- _Required work_
Give only the number of lines in the records below that contain the word "bell".

- _Recorded data_
*** Begin section ***
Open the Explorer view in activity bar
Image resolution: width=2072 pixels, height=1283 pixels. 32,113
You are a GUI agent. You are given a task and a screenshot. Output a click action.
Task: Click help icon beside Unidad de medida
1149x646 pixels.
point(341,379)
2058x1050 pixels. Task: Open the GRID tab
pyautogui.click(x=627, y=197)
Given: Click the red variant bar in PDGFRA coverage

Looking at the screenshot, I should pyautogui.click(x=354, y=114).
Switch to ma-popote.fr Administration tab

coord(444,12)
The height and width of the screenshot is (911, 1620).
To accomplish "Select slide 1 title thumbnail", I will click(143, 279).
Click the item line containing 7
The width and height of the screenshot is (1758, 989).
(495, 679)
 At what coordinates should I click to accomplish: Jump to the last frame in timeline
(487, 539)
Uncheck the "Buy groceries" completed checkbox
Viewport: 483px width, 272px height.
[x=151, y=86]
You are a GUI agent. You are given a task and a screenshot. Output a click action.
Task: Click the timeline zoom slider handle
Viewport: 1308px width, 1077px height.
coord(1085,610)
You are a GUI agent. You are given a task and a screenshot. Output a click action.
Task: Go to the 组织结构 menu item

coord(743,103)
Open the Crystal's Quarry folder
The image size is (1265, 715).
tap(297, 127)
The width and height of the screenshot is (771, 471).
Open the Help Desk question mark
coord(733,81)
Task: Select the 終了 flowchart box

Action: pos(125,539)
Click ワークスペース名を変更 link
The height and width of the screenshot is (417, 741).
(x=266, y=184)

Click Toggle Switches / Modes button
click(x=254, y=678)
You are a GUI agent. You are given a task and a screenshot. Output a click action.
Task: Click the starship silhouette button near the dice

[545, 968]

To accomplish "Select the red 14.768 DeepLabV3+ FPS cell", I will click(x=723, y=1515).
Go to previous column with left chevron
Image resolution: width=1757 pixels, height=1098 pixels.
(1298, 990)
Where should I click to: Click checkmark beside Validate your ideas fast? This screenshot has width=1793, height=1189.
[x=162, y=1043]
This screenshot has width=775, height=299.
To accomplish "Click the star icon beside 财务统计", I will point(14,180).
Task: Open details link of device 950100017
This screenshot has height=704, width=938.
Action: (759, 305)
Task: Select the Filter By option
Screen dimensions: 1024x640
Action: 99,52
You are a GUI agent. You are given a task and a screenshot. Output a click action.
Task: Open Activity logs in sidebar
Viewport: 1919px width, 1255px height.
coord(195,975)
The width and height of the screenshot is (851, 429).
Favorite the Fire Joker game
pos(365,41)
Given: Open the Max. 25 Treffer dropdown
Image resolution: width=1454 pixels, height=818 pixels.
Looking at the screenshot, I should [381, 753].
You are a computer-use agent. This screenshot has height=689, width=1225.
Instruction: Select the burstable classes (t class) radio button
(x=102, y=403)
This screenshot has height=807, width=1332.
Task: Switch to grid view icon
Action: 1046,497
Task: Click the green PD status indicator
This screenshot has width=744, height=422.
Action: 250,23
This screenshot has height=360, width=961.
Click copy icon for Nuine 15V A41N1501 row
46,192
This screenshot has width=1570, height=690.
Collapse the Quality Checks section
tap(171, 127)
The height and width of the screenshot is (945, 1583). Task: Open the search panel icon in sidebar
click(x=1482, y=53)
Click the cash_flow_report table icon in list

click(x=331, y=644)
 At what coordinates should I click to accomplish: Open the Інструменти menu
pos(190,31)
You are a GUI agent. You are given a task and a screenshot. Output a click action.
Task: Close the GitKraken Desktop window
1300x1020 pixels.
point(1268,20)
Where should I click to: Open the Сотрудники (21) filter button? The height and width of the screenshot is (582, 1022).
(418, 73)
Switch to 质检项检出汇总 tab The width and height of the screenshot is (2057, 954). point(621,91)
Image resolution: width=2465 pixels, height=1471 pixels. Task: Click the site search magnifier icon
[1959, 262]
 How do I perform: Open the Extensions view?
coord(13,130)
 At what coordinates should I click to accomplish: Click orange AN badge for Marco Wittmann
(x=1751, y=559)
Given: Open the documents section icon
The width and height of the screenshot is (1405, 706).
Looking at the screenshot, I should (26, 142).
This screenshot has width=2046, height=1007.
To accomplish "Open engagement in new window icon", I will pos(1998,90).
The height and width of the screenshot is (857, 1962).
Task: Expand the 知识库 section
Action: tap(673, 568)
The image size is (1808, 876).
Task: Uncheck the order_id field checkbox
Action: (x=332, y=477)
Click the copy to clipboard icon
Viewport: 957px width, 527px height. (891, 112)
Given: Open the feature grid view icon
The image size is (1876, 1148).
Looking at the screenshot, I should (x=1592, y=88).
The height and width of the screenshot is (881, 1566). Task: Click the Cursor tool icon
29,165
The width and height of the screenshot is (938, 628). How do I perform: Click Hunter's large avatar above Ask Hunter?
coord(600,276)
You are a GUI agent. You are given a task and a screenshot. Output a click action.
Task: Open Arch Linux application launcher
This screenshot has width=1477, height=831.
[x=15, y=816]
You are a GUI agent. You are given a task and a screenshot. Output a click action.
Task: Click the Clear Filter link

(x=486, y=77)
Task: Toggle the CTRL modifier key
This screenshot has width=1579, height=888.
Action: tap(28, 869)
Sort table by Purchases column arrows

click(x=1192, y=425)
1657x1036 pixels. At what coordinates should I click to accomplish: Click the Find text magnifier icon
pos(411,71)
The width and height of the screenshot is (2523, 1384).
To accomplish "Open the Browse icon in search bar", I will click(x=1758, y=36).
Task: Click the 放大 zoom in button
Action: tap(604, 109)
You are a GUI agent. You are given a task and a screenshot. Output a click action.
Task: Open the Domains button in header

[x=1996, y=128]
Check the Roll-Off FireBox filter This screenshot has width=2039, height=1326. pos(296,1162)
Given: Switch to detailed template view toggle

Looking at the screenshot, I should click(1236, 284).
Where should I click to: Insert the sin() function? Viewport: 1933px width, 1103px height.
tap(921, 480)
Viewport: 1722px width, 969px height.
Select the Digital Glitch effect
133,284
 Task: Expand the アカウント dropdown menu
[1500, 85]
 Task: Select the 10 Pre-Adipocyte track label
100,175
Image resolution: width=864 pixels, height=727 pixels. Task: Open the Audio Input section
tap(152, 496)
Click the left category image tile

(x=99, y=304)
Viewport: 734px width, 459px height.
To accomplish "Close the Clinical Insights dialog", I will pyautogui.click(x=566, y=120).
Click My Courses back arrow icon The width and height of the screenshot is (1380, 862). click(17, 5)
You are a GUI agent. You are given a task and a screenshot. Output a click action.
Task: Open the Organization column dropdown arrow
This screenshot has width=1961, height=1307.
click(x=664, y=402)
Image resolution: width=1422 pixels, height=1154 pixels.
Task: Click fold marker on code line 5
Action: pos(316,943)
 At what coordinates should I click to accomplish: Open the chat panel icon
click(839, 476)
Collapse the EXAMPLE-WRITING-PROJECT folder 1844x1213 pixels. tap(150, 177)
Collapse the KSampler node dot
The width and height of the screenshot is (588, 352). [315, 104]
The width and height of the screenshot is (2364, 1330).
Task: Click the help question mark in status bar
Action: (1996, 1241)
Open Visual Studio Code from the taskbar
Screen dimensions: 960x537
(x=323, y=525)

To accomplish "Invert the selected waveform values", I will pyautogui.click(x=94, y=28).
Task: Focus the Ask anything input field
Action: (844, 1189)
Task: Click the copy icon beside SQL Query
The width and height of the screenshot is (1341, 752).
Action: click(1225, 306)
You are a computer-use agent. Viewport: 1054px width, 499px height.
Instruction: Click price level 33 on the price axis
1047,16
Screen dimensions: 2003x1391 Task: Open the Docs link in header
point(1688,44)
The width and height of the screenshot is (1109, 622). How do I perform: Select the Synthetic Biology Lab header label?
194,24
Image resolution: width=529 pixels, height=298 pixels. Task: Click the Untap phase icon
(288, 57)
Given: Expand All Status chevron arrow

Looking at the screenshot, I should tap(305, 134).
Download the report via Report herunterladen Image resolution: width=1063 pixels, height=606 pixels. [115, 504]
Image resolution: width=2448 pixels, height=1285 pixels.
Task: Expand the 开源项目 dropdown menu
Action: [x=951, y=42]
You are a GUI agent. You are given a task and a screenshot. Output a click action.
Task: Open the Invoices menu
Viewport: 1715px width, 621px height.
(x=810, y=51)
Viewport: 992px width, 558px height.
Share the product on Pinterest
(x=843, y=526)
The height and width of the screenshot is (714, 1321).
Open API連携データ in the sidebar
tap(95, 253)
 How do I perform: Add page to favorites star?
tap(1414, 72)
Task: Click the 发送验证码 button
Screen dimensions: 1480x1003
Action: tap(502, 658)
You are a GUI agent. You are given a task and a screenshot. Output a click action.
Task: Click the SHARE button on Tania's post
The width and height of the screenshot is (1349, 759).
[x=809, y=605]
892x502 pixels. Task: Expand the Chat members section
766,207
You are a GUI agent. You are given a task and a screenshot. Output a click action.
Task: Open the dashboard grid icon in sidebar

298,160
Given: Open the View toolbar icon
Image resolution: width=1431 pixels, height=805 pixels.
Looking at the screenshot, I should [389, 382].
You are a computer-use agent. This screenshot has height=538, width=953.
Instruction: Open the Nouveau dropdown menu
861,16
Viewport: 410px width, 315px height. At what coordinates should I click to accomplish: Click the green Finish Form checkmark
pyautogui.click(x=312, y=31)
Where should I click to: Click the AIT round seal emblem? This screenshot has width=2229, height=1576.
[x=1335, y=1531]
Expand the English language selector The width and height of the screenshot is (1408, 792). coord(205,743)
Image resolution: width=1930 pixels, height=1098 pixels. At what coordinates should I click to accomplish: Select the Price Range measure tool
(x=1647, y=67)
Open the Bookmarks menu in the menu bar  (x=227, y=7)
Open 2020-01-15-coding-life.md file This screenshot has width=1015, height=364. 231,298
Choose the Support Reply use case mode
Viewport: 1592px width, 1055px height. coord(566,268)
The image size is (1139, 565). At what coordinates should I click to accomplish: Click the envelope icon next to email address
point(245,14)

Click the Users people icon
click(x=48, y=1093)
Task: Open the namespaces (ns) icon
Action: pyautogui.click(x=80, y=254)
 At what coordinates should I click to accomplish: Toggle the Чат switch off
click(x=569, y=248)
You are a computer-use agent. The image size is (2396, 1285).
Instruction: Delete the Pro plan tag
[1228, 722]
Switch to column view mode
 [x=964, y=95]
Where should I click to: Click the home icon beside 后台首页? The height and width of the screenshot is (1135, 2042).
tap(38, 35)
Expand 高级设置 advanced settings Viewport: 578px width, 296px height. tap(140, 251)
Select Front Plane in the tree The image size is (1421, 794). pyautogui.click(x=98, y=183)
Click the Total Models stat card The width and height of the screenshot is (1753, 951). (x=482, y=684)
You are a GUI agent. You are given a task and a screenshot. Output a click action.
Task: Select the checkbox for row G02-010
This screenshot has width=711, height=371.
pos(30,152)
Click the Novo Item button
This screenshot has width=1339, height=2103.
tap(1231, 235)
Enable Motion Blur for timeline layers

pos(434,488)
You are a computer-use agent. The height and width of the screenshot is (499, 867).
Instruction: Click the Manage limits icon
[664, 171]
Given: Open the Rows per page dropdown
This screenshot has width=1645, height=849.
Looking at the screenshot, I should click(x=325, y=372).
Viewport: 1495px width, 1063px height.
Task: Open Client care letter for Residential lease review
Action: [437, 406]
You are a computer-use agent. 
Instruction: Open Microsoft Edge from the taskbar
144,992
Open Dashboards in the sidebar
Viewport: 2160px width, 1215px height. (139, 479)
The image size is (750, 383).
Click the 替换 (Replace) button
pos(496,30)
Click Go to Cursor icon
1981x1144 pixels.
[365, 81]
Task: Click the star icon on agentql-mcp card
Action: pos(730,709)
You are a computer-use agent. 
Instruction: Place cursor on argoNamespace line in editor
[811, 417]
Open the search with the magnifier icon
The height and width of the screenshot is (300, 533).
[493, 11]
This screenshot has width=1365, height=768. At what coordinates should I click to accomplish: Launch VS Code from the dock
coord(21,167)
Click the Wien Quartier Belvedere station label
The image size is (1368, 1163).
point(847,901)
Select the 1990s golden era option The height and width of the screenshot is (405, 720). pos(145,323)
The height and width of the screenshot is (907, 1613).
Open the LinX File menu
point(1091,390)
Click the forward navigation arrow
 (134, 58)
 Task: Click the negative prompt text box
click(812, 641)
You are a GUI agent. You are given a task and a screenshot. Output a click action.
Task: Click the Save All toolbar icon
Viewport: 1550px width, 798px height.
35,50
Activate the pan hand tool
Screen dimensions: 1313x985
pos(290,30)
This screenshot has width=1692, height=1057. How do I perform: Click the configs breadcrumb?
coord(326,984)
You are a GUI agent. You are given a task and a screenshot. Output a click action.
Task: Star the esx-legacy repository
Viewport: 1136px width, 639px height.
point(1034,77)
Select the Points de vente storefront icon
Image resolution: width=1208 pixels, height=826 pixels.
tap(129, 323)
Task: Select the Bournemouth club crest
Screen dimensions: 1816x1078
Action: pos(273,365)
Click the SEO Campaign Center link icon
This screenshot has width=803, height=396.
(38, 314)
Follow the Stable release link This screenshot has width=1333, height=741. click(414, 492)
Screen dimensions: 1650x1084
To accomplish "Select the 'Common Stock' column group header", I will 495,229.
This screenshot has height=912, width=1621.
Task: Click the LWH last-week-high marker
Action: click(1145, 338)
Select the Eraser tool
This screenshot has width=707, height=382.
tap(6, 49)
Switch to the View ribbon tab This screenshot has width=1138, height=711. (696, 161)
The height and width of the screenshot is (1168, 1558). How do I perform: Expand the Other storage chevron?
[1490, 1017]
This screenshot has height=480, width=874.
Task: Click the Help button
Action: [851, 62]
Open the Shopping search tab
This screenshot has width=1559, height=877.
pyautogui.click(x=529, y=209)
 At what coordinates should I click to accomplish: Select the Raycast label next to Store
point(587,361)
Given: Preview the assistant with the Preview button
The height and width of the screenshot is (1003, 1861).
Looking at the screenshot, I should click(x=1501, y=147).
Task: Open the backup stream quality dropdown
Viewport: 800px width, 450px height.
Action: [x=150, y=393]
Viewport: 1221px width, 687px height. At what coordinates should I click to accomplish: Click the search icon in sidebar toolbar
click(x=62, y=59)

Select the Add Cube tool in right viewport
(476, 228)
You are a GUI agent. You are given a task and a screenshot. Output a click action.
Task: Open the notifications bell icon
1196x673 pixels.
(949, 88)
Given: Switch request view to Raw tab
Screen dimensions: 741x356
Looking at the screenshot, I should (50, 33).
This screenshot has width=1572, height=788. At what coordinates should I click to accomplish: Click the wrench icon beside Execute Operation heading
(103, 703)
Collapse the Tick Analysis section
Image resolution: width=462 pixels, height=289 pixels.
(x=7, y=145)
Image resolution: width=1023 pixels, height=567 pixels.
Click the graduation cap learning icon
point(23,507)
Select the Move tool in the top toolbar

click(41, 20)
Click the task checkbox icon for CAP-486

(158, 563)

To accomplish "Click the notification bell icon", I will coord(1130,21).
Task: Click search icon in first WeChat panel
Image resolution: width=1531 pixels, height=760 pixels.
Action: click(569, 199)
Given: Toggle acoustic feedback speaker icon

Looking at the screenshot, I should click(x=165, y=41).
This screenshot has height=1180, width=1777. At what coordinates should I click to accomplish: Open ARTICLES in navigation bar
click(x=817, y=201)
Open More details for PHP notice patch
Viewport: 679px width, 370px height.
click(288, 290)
*** End section ***
- _Reply to the task_
2